Çocukların kendilerine gösterilen fazla alakayı natürel karşılama ihtimalinin az olduğunu söyleyen Doç. Dr. Koçkar, “Çocuklar natürel olarak bunu kaldıramayabilirler. Ayrıca bu cins etraflarda bulunmak çocukta, ben çok hoşlanılan, çok sayılan, çok ehemmiyetli bir şahısım duygusu oluşturabilir. Başka Bir Deyişle boş bir özgüven mevzubahisi olabilir. Yaşamda her istediğinizi elde edememek yaşamın natürel bir hakikatidir. Ancak bu etraflarda çocuklara, her istediğini elde edebilirsin gibi hudutsuz bir izlenim verilirse çocuğun ilerleyen zamanlarda olasılığı da elinden alınmış olur. Öte yandan, çocuğun yaşıtlarının da böylesi bir vaziyette nasıl tepki vereceklerini kestirmek evvelden güç olur. Bazı çocuklar pozitif laflar söylerken, bazı yaşıtları acımasızca tenkit etebilir, dalga geçebilir. Bu vaziyet de yine özgüven kaybı ve yalanlanmışlık duygularını getirebilir” açıklamasında bulundu.
Çocuklar neyi görürse onu ister
Çocukların özellikle bu cins mevzularda kendi tercihlerini yapamayacak vaziyette olduklarına dikkat toplayan Doç.
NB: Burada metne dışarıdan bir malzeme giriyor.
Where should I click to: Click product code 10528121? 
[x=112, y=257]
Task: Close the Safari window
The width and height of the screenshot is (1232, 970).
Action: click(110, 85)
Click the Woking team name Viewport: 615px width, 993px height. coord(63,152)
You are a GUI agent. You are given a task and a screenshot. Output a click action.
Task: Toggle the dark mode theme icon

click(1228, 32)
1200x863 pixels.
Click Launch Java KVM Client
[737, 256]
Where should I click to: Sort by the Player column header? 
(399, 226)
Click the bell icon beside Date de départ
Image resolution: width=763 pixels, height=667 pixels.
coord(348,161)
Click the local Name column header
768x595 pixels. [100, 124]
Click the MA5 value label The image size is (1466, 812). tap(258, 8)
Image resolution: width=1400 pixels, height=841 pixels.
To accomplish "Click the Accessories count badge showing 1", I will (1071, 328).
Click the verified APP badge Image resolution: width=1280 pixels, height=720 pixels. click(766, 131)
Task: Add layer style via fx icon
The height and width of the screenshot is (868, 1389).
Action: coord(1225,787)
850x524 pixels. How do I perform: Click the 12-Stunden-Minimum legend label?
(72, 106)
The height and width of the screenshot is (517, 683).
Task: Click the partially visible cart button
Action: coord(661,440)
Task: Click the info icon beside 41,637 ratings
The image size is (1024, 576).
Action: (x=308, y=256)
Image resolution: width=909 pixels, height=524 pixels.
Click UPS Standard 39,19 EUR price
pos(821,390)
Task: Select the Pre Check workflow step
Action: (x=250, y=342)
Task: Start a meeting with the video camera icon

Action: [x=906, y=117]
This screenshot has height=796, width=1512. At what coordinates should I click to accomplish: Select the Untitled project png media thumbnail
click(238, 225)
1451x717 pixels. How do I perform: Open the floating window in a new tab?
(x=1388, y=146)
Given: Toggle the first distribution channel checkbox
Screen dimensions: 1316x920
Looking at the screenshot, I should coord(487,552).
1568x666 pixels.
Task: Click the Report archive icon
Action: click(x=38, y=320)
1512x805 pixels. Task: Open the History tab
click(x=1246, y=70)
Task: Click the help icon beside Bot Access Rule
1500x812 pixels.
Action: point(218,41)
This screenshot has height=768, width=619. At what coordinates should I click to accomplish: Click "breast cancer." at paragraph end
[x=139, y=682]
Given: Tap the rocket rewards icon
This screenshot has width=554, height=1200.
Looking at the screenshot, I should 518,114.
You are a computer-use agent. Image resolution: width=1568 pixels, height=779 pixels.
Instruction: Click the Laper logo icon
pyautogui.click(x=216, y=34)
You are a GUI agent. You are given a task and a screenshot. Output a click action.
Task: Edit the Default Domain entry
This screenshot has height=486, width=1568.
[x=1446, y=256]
Dr. Koçkar, “Bu yolu seçen bir çocuk belirli erişkin biri tarafından yönlendirilmiştir. Zira çocuk durduk yere ben de reklamlarda oynamak istiyorum demez. Zati reel denetlenmesi gereken mevzu çocukların televizyon, reklam veya dizi izlemeleridir. Aralıksız bu yayınları izleyen bir çocuk elbette ‘ben de orada olmak istiyorum, ben de bunları yapmak istiyorum’ diyebilir. Ama bu hakikat bir istek değil, manipülasyon ve maruz vazgeçme neticesinde ortaya çıkan bir istek olur. Neticede çocuk neyi görürse onu isteyecektir. Bu sebeple, benim çocuğum bunu istiyor diyecek bir ebeveyne yanıtım; ‘şayet çocuk buna maruz vazgeçilirse tabi ki isteyebilir’ olur” ifadelerini kullandı.
Ebeveynler çocukların gelişim yarıyıllarını iyi okumalı
Ebeveynlere çocukların gelişim yarıyıllarını iyi bir biçimde okumayı öneri eden Doç. Dr. Koçkar, “Gelişim yarıyılını iyi okuyan bir ebeveyn, bir çocuğun öğrenişsel kapasitesi, vakalara yaklaşımı ve taze zekasıyla bilmesi gereken çok fazla şey varken o zamanın tamamını çalışarak geçirmesi çocuğu negatif etkileyecektir. Zira böyle bir vaziyette çocuk, çalışarak yaşamına devam eder ve bu ebeveyn onayıyla asıllaşan bir vaziyettir” dedi. Çocukların, zekâ gelişimlerinin yüzde 80’inin 8 yaşına kadar bitirildiğini vurgulayan Dr. Koçkar, “Bunun şuurunda olan bir ebeveyn bu zamanı daha yararlı geçirmeye çalışır. Her çocuk TV’de olma vaziyeti ile yaşı, huyu ve gelişimsel seviyeyi gereği başa çıkamayabilir, ebeveynlerin çocuklarını bu cins gidişatlara maruz vazgeçerken bunları düşünmesi gerekir. TV’ye çıkabilmek için bir yaş hududu konulması gerektiği kanısındayım” biçiminde konuştu.